Document segment:
Totalitarian or Authoritarian Attempts to Control Religious Belief or Practice

  • Afghanistan lacks a recognized government, but is under the substantial control of the Taliban movement, which has engaged in persecution and killing of Afghan Shi'as in significant part because of their religious beliefs.

  • In Burma, the Government arrests and imprisons Buddhist monks who promote human and political rights. Security forces destroyed or looted churches, mosques, and Buddhist monasteries in some insurgent ethnic minority areas. In some insurgent Chin ethnic minority areas, security forces used coercive measures to induce Christians to convert to Buddhism.

  • In China, government intolerance of unregistered religious activity has led in some areas to persecution of people, on the basis of their religious practice, through harassment, prolonged detention and incarceration in prison or "reform-through-labor" camps, and police closure of places of worship and other holy places. In other areas, government supervision of religious activity is minimal. There were credible reports of incidents of abuse or torture of Buddhist monks and nuns. Some members of the following religions have been subject to persecution--Tibetan Buddhists, Muslim Uighurs, and Protestants and Roman Catholics who do not belong to the "official" churches.

Problem 1:
From the section on attempts to control religious belief, copy the passage that begins at the words "Totalitarian or Authoritarian" and stops after "their religious beliefs.".
Problem 2:
Name every country discussed in the section on attempts to control religious belief.

(Stored records)
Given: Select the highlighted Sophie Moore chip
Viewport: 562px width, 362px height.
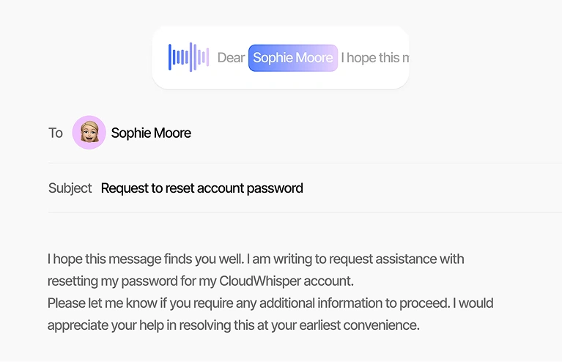Looking at the screenshot, I should pos(293,58).
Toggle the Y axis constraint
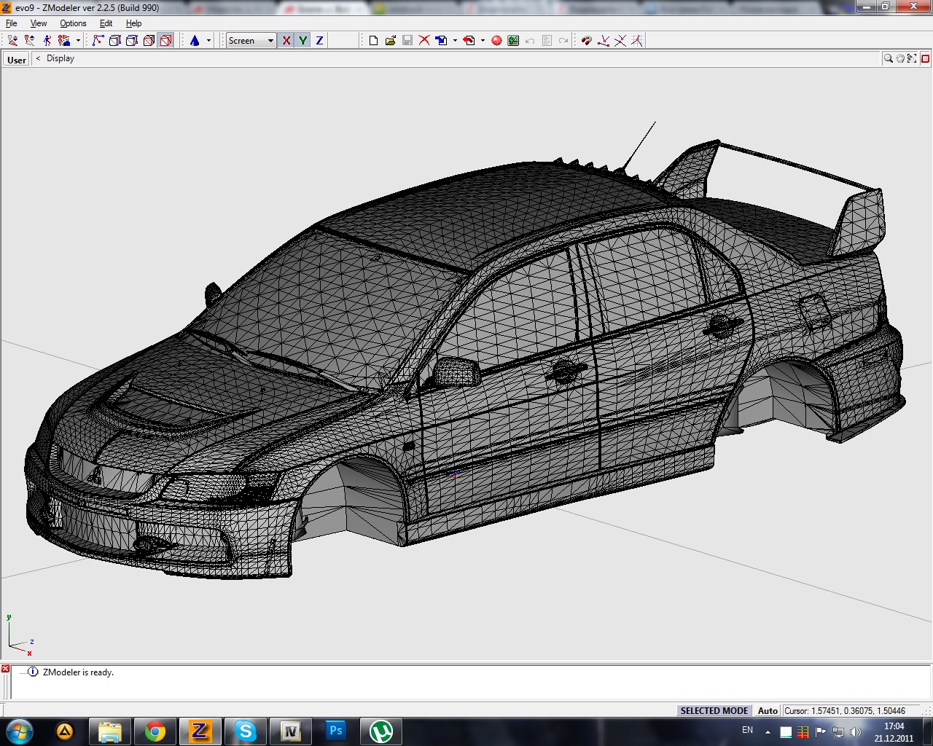 [302, 41]
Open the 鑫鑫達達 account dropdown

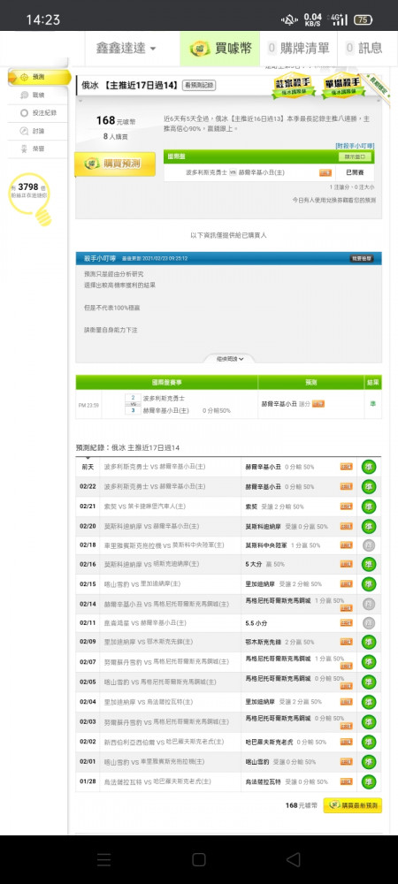click(126, 49)

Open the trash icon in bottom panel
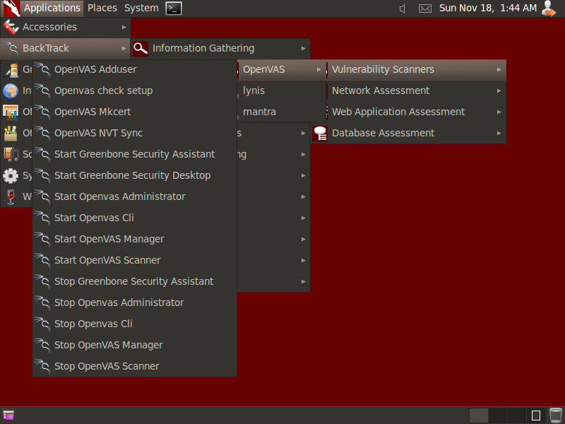tap(556, 416)
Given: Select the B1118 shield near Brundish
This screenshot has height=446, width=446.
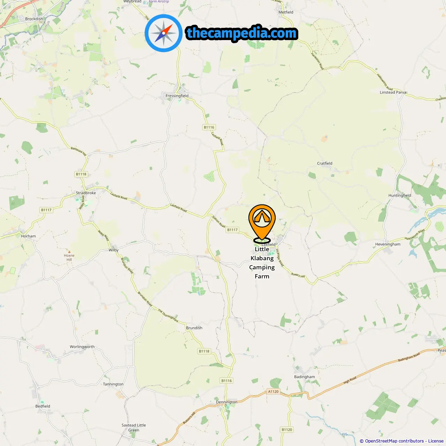Looking at the screenshot, I should [x=204, y=351].
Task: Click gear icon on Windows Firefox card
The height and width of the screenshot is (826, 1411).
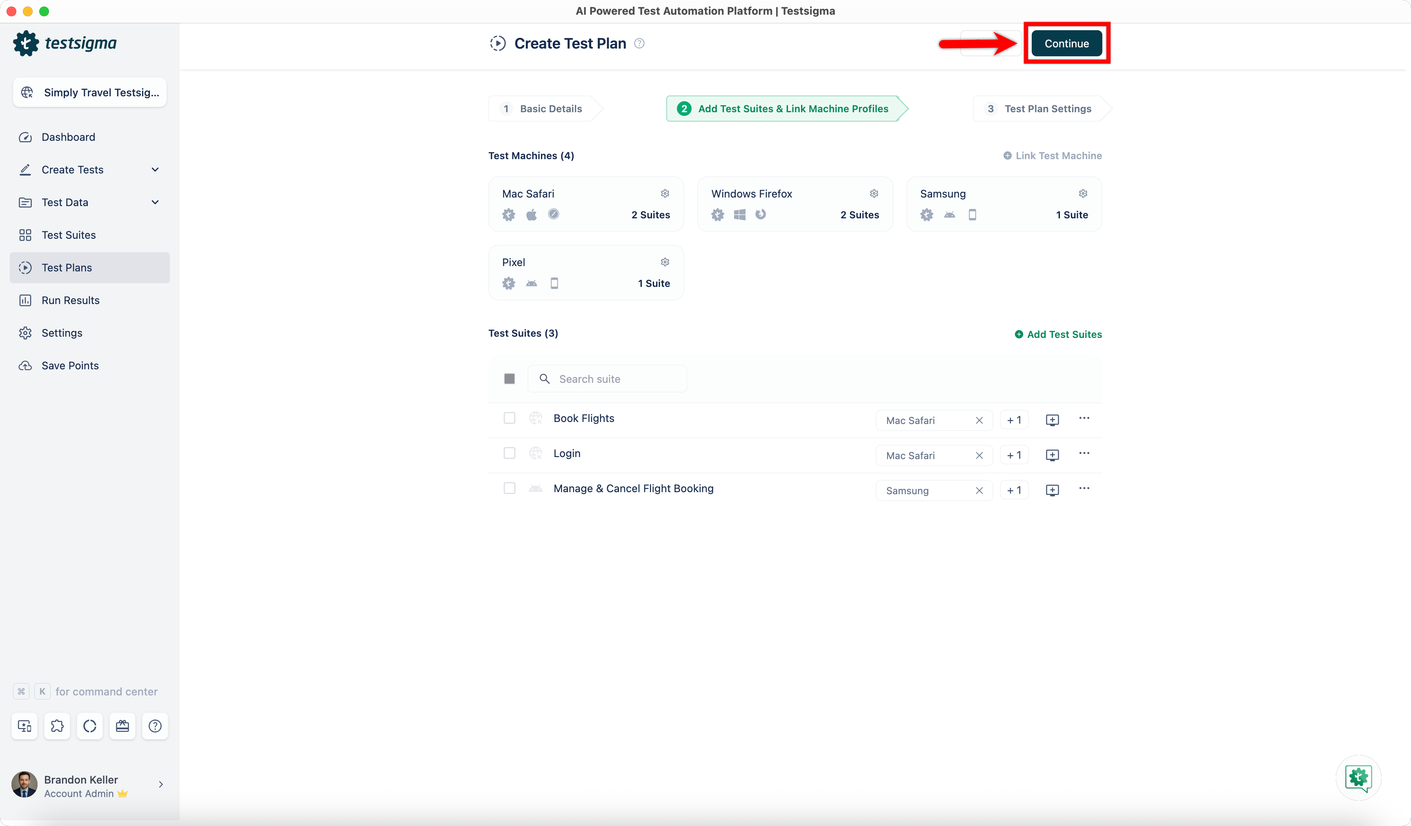Action: point(873,193)
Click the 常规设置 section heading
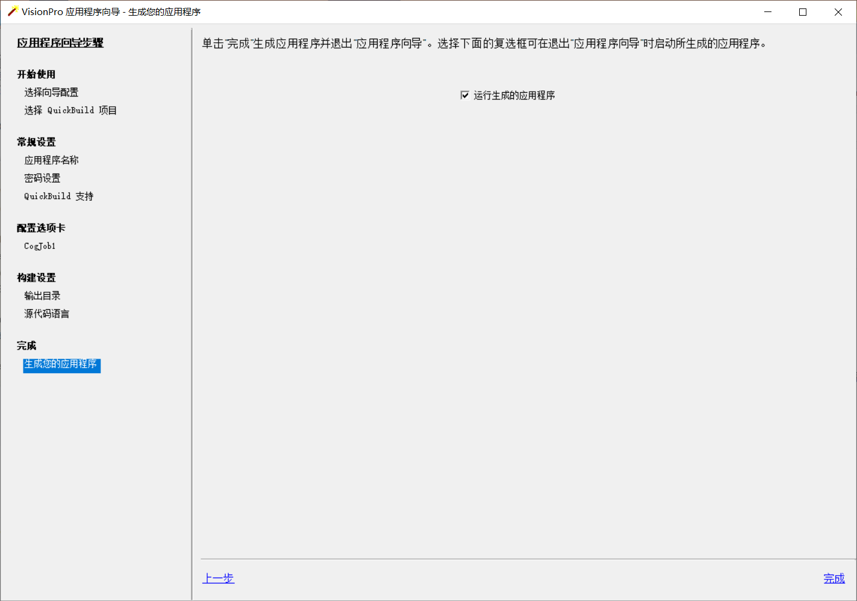This screenshot has height=601, width=857. [36, 142]
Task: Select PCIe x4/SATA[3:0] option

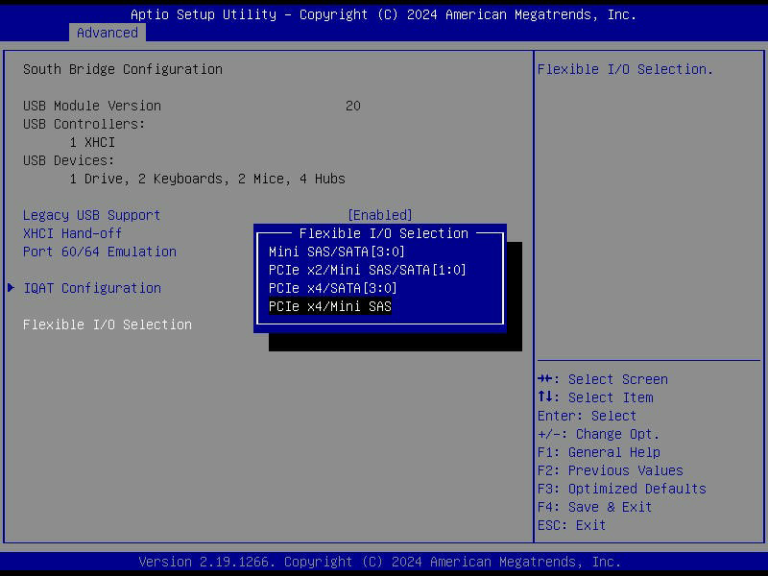Action: [x=332, y=288]
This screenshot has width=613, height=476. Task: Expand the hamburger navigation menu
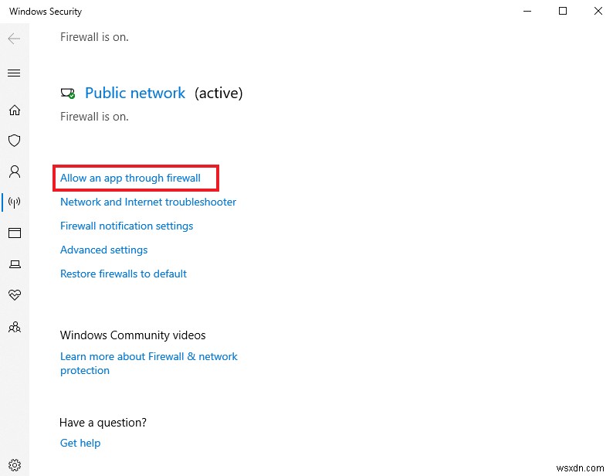coord(14,73)
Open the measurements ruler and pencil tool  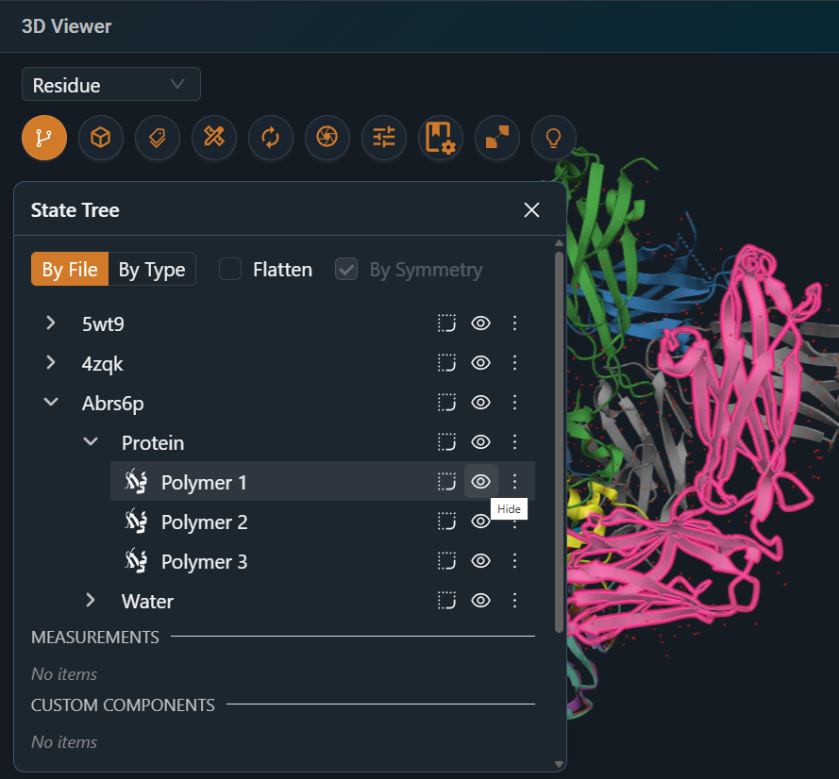[x=214, y=139]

Problem solution 1:
Totalitarian or Authoritarian Attempts to Control Religious Belief or Practice

  • Afghanistan lacks a recognized government, but is under the substantial control of the Taliban movement, which has engaged in persecution and killing of Afghan Shi'as in significant part because of their religious beliefs.

Problem solution 2:
Afghanistan
Burma
China